Expressionismus: Die vielen Gesichter des Oskar Kokoschka - WELT
WELTGo!
Journalismus neu erleben und produktiver werden
Ihr Assistent Journalismus neu erleben und produktiver werden
WELTGO! ENTDECKEN
  1. Home
  2. Kultur
  3. Kunst und Architektur
  4. Expressionismus: Die vielen Gesichter des Oskar Kokoschka

Kunst und Architektur Expressionismus

Die vielen Gesichter des Oskar Kokoschka

Mit seinen Bildern prägte er den Expressionismus. Eine neue Ausstellung zeigt das Leben und die künstlerische Entwicklung von Oskar Kokoschka anhand seiner Porträtmalerei.

Wer an Oskar Kokoschka denkt, denkt zwangsläufig auch an Porträts. Fast die Hälfte seiner Werke zeigen Köpfe – den von Karl Kraus etwa, von seinem Förderer Adolf Loos oder auch von Konrad Adenauer. Oskar Kokoschka ist eine Ikone des Expressionismus, die viel ausgestellt und über die noch mehr geschrieben wurde.

Und trotzdem hat die neue Ausstellung im Kunstmuseum Wolfsburg ihre Berechtigung. Denn es ist in Deutschland die erste seit Jahrzehnten, die das ganze Lebenswerk dieses bedeutenden Malers ins Visier nimmt und durch sein gesamtes Schaffen führt.

Den Titel der Schau, „Humanist und Rebell“, sollte man indes nicht allzu ernst nehmen. Sicher, Kokoschka war ein „Bürgerschreck“, aber nicht jedes Rebelliönchen macht einen schon zum Rebellen. Oder man nimmt das Wort eben nicht allzu ernst. Ein bisschen Aufbegehren und sich inszenieren gehörte ja immer schon zum Kunstgeschäft dazu.
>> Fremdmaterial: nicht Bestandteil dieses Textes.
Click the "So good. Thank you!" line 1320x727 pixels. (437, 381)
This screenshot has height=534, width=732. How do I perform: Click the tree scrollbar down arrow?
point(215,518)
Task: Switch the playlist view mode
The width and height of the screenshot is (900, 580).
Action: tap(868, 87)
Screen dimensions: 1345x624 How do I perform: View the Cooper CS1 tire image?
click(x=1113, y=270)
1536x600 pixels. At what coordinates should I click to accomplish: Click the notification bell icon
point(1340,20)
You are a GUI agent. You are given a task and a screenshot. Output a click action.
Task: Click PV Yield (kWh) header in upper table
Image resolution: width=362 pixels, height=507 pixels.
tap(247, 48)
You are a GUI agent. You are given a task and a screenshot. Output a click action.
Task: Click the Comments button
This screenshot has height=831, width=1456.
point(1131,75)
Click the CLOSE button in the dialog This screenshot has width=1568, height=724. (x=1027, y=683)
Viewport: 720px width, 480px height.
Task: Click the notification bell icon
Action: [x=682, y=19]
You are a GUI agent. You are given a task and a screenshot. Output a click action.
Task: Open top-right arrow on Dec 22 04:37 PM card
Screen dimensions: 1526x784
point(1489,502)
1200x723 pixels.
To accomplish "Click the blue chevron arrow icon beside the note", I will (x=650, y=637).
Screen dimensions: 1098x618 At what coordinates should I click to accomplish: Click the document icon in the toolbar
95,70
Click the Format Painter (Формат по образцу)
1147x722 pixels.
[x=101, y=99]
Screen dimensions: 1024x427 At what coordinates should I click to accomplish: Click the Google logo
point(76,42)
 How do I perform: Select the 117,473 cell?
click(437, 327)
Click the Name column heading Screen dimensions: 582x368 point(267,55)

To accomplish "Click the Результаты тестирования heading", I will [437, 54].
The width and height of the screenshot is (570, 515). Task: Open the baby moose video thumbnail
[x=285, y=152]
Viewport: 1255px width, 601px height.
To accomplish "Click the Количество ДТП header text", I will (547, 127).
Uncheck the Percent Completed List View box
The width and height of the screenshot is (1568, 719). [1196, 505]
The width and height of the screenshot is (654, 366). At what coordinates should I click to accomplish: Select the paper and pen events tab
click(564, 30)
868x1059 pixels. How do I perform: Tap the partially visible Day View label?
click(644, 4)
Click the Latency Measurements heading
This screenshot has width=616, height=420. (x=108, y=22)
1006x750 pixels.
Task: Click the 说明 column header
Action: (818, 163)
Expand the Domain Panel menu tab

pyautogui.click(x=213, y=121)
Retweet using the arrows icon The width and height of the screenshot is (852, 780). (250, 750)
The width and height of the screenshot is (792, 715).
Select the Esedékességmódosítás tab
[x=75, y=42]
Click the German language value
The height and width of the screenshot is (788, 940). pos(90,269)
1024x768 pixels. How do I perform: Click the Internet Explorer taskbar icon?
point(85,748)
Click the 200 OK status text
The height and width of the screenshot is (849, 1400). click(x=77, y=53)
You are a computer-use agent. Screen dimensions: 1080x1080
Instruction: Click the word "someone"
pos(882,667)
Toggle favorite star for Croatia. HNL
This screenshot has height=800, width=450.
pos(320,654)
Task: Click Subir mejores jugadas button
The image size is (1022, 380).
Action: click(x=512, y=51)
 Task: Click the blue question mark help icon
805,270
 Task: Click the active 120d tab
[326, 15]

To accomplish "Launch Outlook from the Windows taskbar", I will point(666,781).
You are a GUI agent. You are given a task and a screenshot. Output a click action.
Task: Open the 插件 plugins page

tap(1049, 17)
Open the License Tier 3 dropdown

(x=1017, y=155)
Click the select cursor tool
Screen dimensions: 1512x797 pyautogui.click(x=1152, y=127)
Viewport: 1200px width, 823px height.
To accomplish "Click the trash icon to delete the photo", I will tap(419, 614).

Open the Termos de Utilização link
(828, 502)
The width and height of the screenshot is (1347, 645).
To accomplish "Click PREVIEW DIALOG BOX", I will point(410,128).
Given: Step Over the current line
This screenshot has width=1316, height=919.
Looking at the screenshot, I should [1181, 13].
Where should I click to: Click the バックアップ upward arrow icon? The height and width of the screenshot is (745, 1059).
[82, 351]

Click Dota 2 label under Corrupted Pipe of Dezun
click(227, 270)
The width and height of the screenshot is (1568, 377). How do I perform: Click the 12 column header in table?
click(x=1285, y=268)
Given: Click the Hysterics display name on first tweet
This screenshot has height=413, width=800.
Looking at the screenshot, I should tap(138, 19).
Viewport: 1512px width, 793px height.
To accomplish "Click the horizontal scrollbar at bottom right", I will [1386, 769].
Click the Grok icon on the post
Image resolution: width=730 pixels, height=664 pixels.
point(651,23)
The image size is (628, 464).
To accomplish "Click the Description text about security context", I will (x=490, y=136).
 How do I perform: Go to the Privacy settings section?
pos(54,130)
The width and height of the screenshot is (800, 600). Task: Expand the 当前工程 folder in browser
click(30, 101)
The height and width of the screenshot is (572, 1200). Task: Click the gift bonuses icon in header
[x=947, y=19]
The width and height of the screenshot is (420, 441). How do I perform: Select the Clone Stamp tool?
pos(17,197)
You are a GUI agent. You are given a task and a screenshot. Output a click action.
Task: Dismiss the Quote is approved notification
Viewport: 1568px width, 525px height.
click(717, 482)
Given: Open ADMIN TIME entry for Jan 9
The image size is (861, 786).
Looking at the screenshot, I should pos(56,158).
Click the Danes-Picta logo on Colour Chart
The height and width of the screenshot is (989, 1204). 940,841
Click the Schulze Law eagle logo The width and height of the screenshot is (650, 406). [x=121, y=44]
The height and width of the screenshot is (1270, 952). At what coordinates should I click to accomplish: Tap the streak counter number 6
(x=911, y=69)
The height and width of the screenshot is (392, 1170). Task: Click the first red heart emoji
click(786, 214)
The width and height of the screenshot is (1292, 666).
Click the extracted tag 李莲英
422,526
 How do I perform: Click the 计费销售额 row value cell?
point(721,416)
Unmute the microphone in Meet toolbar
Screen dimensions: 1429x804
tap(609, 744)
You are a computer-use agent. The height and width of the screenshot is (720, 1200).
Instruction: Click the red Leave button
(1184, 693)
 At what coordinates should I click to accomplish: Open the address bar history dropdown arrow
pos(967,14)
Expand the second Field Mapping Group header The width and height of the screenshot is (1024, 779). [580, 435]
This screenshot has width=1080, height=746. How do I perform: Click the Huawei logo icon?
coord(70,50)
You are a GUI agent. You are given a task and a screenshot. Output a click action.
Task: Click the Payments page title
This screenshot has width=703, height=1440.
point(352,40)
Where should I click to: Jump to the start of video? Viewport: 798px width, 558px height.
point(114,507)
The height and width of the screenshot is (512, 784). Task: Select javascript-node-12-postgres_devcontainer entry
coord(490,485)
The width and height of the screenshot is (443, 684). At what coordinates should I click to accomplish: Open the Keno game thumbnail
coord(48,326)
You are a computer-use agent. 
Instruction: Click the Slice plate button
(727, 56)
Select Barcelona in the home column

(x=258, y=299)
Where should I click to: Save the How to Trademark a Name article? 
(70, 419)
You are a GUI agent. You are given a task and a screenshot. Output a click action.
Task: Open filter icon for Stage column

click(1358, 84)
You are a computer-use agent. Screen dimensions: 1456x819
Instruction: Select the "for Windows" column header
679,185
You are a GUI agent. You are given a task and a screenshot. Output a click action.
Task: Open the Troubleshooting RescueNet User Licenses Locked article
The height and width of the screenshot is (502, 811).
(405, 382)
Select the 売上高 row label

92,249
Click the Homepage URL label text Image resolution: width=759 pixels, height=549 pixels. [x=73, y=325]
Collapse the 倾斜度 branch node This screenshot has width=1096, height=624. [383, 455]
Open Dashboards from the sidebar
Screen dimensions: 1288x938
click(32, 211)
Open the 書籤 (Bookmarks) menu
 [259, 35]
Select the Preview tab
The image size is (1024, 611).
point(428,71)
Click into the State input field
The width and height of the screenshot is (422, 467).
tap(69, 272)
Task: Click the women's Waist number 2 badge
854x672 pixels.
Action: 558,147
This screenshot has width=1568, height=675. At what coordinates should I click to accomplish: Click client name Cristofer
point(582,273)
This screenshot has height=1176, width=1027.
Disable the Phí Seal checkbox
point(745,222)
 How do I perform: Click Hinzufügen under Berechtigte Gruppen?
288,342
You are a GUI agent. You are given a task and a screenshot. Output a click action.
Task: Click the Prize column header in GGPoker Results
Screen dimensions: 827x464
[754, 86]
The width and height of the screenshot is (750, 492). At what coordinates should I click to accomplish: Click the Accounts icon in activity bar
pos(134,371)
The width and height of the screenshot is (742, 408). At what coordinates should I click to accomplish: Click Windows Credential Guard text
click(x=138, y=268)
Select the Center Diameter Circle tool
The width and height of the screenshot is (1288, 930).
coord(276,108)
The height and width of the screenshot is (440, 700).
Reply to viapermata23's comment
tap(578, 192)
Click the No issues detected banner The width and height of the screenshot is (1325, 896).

Kokoschka und seine radikalen Gesten

Das gilt auch für den vielseitig begabten Kokoschka, der in Wien 1909 mit seinem Theaterstück „Mörder, Hoffnung der Frauen“ und dem dazugehörigen Plakat die Zeitgenossen provozierte: Es zeigt eine leichenblasse, Furcht einflößende Frau. Für das expressionistische Theaterstück selbst gab Kokoschka den Schauspielern keinen ausformulierten Text, sondern stattdessen Stichwörter zu ihren Rollen.

Das Stück: Es handelt von einem Mann, der sich schwer verwundet rettet, indem er einer Frau ihre Lebenskraft aussaugt. Der Mann als blutsaugender Vampir. In seiner Autobiographie schreibt Kokoschka Jahrzehnte später, es hätte wegen des aufrührerischen Stücks ein Handgemenge im Publikum gegeben.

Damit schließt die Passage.